Clinician continued to provide counseling services to a minor after the father revoked consent. The clinician wrote a letter about the father in coordination with the mother, stating that the minor was being harmed while at the father’s home. The clinician attended softball games with the mother.
This case is an example of a harmful dual relationship and operating outside the scope of practice.
The clinician will not be able to renew their license for five years.
Under ARS 36-2272, Except as otherwise provided by law or court order, no person, corporation, association, organization, or state-supported institution, or any individual employed by any of these entities, may procure, solicit to perform, arrange for the performance of or perform mental health screening in a nonclinical setting or mental health treatment on a minor without first obtaining the written or oral consent of a parent or a legal custodian of the minor child. If the parent’s consent is given through telemedicine, the health professional must verify the parent's identity at the site where the consent is given.

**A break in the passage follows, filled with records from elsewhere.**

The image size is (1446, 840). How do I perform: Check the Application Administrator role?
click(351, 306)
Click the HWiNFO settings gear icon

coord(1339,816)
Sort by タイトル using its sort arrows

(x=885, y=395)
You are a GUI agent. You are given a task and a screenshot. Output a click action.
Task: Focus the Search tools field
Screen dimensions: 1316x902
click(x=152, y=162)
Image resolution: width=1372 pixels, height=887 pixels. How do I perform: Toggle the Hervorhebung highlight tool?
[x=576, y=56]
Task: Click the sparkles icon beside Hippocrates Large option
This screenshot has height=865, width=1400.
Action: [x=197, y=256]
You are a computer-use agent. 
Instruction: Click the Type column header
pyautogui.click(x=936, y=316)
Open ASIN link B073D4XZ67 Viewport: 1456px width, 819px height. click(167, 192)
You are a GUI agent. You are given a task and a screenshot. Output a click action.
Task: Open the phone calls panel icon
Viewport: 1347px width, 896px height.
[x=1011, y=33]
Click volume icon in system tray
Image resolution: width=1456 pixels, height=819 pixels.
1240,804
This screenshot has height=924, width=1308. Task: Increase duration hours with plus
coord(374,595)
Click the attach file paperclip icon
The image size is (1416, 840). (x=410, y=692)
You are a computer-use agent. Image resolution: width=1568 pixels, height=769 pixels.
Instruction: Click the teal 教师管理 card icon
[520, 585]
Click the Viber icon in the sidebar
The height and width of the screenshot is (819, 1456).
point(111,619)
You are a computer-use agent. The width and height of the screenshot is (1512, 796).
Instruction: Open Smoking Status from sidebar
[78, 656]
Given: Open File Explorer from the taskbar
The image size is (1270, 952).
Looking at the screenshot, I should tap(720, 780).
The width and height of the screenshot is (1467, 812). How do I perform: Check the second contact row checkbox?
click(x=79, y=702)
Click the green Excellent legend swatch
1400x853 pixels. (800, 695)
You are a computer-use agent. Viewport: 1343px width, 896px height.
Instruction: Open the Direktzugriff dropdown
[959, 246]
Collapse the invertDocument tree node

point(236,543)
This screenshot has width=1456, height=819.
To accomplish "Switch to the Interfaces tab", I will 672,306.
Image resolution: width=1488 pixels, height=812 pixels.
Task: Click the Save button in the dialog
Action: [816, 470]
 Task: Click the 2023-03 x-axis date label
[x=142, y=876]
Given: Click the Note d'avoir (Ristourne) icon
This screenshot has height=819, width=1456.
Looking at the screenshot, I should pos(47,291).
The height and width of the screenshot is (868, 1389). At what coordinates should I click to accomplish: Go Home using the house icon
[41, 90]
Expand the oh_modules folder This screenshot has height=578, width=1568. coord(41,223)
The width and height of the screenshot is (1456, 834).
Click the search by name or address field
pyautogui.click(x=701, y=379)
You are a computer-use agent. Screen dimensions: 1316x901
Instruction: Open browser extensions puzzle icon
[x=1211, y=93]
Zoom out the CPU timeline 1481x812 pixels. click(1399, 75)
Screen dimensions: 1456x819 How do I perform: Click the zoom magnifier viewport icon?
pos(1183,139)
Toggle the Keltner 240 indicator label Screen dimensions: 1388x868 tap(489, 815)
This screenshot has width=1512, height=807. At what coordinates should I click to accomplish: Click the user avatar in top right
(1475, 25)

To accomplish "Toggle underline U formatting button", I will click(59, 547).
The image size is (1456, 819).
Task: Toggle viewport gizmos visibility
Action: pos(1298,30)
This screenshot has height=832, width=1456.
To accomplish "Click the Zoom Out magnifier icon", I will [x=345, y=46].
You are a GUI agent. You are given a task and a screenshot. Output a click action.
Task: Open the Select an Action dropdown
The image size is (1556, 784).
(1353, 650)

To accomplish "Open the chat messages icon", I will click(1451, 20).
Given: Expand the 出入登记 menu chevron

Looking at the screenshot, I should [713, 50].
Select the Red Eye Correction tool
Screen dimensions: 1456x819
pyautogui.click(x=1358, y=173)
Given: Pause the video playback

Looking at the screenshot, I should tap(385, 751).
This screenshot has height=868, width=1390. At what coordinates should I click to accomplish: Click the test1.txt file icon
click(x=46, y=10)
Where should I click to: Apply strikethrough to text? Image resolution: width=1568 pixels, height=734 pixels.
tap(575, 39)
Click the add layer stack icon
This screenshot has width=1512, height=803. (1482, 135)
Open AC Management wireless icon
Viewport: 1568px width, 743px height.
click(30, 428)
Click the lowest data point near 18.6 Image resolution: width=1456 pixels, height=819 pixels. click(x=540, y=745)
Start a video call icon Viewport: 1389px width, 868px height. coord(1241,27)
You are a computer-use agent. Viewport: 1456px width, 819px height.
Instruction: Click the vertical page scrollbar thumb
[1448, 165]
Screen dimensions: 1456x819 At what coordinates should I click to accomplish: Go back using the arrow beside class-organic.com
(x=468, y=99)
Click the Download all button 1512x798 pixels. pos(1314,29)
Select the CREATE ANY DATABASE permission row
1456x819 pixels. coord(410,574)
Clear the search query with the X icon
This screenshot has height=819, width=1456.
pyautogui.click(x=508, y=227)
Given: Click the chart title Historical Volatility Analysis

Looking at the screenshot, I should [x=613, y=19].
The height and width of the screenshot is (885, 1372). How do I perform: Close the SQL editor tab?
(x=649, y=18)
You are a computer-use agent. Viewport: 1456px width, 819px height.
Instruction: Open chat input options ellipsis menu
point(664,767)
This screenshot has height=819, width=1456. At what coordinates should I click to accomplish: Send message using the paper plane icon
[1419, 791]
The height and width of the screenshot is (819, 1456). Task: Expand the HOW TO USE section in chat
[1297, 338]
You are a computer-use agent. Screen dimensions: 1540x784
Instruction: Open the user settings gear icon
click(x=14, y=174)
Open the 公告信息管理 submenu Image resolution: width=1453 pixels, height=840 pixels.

In Arizona, only one signature is required, regardless of whether the parents are married. The best practice is to get both parents to sign. It also only takes one parent to request that you cease services, whether they consented or not.
Obtain custody/decision-making court documents and/or agreements for any case involving children of divorced parents.
Clinician sent client data via email to their spouse. The information sent was unsecured. The clinician’s license was placed on probation for 12 months, and a $1,000 fine was imposed.
Please review HIPAA Privacy Rules.
Please review HIPAA Security Rules for national standards to protect electronic personal health information.